Indeed, 70 years after the liberation of Auschwitz, eyewitnesses to the persecution and near annihilation of European Jewry were, if not children, young people at the time. On Monday, at a ceremony held in Whippany by the Holocaust Council of Greater MetroWest, the survivors who lit memorial candles rose with effort and made their way slowly to the lectern. Each year — each month — there are fewer survivors and liberators still here to tell their stories, and the task has fallen to their children and grandchildren.
With the last cohort of survivors in their final years, Holocaust education and commemoration, which once relied heavily on eyewitness testimony, is in a period of transition. The Holocaust Council still arranges for survivors to speak at schools, but the number of able-bodied speakers is inevitably shrinking. New Jersey — one of five states with a mandate to teach about the Holocaust in public schools — remains committed to bringing survivors, liberators, or rescuers to classrooms. A large part of that goal, says Paul Winkler, executive director of the New Jersey Commission on Holocaust Education, is to help youngsters refute Holocaust deniers years after there are no longer eyewitnesses.
Across the country, more than 80 groups offer resources and training for Holocaust educators, according to the U.S. Holocaust Memorial Museum.

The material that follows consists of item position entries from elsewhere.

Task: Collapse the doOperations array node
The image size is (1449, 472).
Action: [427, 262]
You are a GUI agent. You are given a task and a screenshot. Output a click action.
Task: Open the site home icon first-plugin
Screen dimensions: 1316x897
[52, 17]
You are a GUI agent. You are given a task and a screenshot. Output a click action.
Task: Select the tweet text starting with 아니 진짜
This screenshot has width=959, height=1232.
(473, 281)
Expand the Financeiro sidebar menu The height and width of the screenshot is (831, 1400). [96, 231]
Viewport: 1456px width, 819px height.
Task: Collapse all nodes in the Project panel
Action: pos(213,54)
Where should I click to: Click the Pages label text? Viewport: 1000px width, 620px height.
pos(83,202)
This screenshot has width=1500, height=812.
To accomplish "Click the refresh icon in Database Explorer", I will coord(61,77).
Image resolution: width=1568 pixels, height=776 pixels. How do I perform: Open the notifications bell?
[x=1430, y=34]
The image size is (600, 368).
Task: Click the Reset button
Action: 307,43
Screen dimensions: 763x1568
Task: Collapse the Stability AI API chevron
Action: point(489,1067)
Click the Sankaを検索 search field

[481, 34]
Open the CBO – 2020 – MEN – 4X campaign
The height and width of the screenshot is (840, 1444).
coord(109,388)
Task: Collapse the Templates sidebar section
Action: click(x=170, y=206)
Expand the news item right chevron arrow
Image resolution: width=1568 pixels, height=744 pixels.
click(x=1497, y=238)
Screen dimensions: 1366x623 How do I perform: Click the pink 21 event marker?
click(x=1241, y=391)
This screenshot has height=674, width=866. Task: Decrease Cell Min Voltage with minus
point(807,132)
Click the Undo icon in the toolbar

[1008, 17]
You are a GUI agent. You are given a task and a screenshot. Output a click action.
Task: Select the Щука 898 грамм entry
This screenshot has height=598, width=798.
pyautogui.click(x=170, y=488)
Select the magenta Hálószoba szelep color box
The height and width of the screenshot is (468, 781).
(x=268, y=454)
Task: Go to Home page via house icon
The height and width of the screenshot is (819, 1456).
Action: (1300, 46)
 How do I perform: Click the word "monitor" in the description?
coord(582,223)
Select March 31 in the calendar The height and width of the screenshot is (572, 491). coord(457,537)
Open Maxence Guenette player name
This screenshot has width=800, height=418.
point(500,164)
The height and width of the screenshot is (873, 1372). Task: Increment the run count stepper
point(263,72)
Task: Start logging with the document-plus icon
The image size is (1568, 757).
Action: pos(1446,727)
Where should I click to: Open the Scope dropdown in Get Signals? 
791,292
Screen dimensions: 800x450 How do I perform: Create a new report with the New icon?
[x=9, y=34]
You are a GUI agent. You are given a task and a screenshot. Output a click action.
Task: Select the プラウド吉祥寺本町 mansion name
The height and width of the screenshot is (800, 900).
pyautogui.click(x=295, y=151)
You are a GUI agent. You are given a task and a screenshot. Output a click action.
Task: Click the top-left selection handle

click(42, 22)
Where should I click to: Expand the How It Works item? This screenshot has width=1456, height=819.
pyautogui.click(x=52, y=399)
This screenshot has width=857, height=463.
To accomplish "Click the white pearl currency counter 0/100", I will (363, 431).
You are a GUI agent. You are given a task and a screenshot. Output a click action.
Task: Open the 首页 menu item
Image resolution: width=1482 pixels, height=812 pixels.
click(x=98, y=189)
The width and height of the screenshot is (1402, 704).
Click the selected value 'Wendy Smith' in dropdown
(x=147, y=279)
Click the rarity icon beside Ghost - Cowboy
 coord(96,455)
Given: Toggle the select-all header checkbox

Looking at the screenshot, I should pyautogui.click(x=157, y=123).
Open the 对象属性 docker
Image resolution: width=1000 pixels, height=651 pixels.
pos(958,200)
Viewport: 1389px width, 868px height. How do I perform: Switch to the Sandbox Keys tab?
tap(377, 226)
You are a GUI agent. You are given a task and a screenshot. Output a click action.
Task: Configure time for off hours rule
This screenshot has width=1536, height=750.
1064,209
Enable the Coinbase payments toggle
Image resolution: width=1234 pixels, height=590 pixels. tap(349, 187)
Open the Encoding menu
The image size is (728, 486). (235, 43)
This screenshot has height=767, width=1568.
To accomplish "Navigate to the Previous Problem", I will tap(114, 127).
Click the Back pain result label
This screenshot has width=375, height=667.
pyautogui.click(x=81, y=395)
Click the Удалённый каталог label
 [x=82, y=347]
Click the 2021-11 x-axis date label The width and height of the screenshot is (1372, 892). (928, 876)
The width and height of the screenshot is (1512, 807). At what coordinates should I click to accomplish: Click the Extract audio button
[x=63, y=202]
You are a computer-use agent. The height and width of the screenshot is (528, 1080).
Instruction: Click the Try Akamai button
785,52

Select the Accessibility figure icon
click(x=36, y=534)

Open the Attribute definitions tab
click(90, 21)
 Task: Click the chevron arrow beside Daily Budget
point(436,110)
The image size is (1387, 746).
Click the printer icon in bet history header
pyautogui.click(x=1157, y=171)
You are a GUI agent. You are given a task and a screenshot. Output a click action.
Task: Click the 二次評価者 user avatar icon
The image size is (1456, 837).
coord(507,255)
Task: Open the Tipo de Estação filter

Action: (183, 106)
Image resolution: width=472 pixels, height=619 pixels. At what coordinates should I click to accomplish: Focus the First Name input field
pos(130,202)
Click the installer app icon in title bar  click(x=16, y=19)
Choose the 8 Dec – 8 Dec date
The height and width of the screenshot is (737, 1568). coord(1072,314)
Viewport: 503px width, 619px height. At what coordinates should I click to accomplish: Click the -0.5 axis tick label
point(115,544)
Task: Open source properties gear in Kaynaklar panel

More and more, these centers are relying on recorded testimonies. “It’s putting a human face to history,” said the director of education at USC’s Shoah Foundation, which has collected more than 52,000 testimonies of Holocaust survivors.
But such testimonies cannot be shown in a vacuum; Holocaust education will depend on trained professionals and volunteers who can put them in the context of history, anti-Semitism, and the persistent threats from intolerance and totalitarianism.
As we enter this new phase in Holocaust awareness, we need to cherish the survivors and eyewitnesses still in our midst and help our institutions prepare for a time when the transmission of memory falls to a new generation.